Riots broke out in Darjeeling On June 8 as a response to Bengal’s now chief minister Mamta Banerjee on May 16 as declared that Bengali will be made compulsory for all students across the state. The GorkhaJanmuktiMorcha (GJM) which is a famous political party amongst Nepali-speaking Gorkhas in Darjeeling called for a protest on June 8. An ugly clash took place between the GJM members and the police. The army had to be called into action when things got out of control. By evening things were restored back to normal.
On 9th June GJM members called for a ‘bandh’ to protest against police’s indiscriminate actions on a peaceful protest. However, Mamta Banerjee regarded the ‘bandh’ as illegal and declared that strict legal action would be taken against those participating in the protest.
June 10 onwards, GJM General Secretary called for an infinite bandh on all government offices although hotels, schools, colleges and transportation were exempted from the same.

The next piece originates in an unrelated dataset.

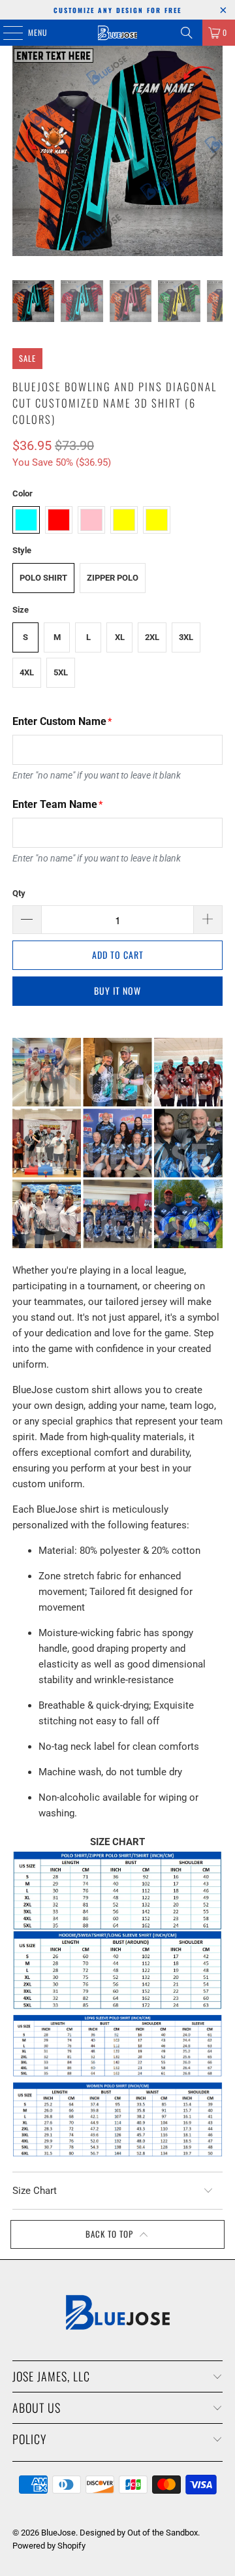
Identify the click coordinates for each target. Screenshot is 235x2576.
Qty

This chaos has created a situation of unrest amongst the tourists. As it is peak time a lot of tourists have gone to visit Darjeeling. Many of the tourists have cut short their vacation and returned home as soon as possible. Much more are still stranded due to lack of availability of tickets. Even though the CM ensured that arrangements have been made to get the tourists safely back to Siliguri and Calcutta from Darjeeling, yet a feeling of panic and fear has driven them to hurry up. These protests have been difficult not just for the tourists but also on other people working in hotels, as tourist guides, people having shops etc as their main source of income is during tourist months. Many people including army officials have been severely injured and the protest has also resulted in deaths. Currently, the situation in Darjeeling is very unstable and in ways fatal too.